→ Texto
Pero más allá del número de muertos, la opción de los militares por la violencia tiene detrás un objetivo claro: negar cualquier confrontación al poder del que han gozado desde 1952 y, de paso, abortar el proceso pacífico inaugurado el 25 de enero de 2011 bajo las banderas de la democracia.

Parte de Occidente sonríe. El camino electoral que suele “imponer” es válido si y sólo si los ganadores son funcionales a ciertas agendas internacionales (como en Irak y en Afganistán). ¿Es posible, entonces, la libre determinación y la democracia en un mundo globalizado? ¿Es posible defender la democracia sin reconocer los resultados electorales? Algunos de los que entrevisté en El Cairo me decían que no querían a Mursi, pero que seguirán en las calles a favor de la democracia.

Más allá de los errores de los Hermanos Musulmanes en su corto paso por el poder, lo que se está matando es el único experimento democrático más o menos decente en Egipto, la voluntad expresada en las urnas por más de 25 millones de personas que aceptaron estas reglas de juego. La satanización del contrario —como constante en el Egipto de hoy— radicaliza hasta la ceguera el debate político, relativiza el uso desproporcionado de la fuerza y plantea espirales de contraviolencia de difícil contención.

→ Extractos de filas
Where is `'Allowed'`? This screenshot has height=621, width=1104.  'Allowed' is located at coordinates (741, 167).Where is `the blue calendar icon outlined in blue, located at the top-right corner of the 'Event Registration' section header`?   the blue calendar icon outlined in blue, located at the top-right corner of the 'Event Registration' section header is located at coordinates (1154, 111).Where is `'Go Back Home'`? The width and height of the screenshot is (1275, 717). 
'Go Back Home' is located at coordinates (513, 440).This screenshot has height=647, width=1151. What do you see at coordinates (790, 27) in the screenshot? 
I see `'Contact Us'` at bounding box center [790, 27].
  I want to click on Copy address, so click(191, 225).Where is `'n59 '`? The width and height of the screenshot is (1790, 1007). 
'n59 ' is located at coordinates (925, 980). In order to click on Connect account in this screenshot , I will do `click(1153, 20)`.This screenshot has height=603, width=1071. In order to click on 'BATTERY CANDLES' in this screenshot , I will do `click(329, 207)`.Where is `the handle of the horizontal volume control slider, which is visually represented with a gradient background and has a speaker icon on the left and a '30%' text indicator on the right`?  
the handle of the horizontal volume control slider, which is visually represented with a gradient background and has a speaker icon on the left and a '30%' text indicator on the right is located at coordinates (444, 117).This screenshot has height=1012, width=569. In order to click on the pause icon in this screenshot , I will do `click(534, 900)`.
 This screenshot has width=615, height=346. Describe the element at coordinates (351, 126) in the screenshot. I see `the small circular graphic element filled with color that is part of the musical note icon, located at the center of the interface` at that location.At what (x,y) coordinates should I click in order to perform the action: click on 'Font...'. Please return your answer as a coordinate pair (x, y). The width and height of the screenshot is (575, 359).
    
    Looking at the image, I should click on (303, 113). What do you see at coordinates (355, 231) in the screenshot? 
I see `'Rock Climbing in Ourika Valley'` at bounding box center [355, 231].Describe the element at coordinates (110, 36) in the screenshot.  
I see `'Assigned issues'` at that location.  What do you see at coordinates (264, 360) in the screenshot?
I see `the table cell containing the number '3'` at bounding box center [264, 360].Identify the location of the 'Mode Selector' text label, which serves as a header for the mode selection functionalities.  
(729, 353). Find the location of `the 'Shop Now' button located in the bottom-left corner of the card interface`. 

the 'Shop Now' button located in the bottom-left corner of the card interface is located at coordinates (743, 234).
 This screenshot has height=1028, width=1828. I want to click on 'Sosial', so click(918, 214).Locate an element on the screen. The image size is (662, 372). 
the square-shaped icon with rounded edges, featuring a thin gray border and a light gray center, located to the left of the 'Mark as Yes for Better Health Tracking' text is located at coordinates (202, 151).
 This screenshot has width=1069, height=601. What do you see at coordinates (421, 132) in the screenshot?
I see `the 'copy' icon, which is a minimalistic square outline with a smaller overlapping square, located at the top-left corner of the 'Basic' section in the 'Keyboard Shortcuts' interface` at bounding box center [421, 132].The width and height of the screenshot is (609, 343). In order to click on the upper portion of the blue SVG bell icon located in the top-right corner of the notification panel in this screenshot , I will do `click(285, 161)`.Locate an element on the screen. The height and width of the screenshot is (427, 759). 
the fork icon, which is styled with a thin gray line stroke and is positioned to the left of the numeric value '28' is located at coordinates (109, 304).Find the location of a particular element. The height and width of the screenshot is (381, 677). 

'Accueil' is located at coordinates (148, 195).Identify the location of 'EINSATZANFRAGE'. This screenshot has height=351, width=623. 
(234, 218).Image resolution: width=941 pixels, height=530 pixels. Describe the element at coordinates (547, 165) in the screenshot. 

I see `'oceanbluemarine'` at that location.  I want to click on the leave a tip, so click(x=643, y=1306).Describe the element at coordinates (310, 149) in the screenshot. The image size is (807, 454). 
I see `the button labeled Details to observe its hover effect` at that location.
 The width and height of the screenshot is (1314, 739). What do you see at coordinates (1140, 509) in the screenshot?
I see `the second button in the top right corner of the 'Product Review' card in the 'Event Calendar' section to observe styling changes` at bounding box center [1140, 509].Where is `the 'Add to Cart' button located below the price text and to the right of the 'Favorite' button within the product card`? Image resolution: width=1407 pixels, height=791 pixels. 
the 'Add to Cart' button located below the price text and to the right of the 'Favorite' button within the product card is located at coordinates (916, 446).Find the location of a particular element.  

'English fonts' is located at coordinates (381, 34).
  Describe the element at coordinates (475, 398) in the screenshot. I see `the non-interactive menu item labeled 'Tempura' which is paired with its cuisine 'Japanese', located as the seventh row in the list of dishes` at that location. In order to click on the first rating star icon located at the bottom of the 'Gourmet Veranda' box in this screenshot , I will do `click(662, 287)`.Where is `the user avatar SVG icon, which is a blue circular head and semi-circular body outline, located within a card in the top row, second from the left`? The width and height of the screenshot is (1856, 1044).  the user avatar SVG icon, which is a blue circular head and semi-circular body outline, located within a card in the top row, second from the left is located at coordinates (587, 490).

→ Tarea 1
Según el texto sobre Egipto, ¿qué buscan los militares al optar por la violencia? Explícalo en una a tres oraciones.
→ Tarea 2
Reproduce al pie de la letra el texto sobre Egipto, empezando en "Pero más allá" y terminando en "banderas de la democracia.".

→ Solución completa 1
Buscan impedir que alguien le haga frente al poder que tienen desde 1952. De paso, quieren frenar el proceso pacífico que empezó el 25 de enero de 2011 bajo las banderas de la democracia.

→ Solución completa 2
Pero más allá del número de muertos, la opción de los militares por la violencia tiene detrás un objetivo claro: negar cualquier confrontación al poder del que han gozado desde 1952 y, de paso, abortar el proceso pacífico inaugurado el 25 de enero de 2011 bajo las banderas de la democracia.